LLM and Knowledge Graphs Accelerate Design

So how do we bring this all into reality? The question of how traditional product development can be empowered by the capabilities of AI tools like large language models (LLMs), knowledge graphs (KGs) and generative design has triggered multiple discussions in the industry. One possible path is the integration of LLMs with KGs to interpret data, generate insights and make decisions quickly and accurately. Here’s a high-level view of how this integration can support the accelerated design process:

  1. Collecting Knowledge: The language model gathers information from various sources in the PLM system and feeds it to the KG—which is like a database that focuses on data relationships.
  2. Finding Information: The AI system can then quickly pull relevant information from the KG when needed.
  3. Generating Ideas: The language model can use this information to suggest new or improved design concepts.
  4. Evaluating Designs: The AI system can compare design ideas against the knowledge in the KG, guiding teams on how to improve their designs.
  5. Making Documents: The language model can automatically create design documents using the information from the KG and the design process.

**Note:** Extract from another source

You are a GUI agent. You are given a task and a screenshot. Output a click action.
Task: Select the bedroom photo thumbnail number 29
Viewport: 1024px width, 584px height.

While LLM models can be efficiently used to capture unstructured information, KG itself can be built from various design sources representing existing product design and real information that exists in PLM systems. The ideas and practical examples of KG implementations already exist and are done by industrial companies and researchers.

In this picture, you can get an idea how KGs can capture information and insights form multiple design sources to be used for LLM creations later. (Image: OpenBOM.)

In this picture, you can get an idea how KGs can capture information and insights form multiple design sources to be used for LLM creations later. (Image: OpenBOM.)

When both LLM and KG are connected and integrated, they bring specific design data from a company’s files. They are captured and translated into LLM models which contextualizes data and enables engineers to easily use and produce new designs, bills of materials, production plans and supply chain optimization.

Where Does AI and PLM Go from Here?

By linking AI and PLM, the industry will take engineers through an imaginative landscape filled with game-changing ideas and disruptive possibilities, examining what it might mean for businesses globally. Industrial companies are looking at how to improve the effectiveness of decisions in product development. And by further integrating LLMs with KGs and PLM, design teams can harness the power of AI to speed up their product development process.

Our quest to understand the future of PLM and AI is a journey into a realm of endless potential. As we move forward, we will discover a huge potential for new data-driven technologies. The goal to turn manufacturing companies from traditional “electronic paper” legacy PLM processes into a data-driven world of AI and knowledge is very promising.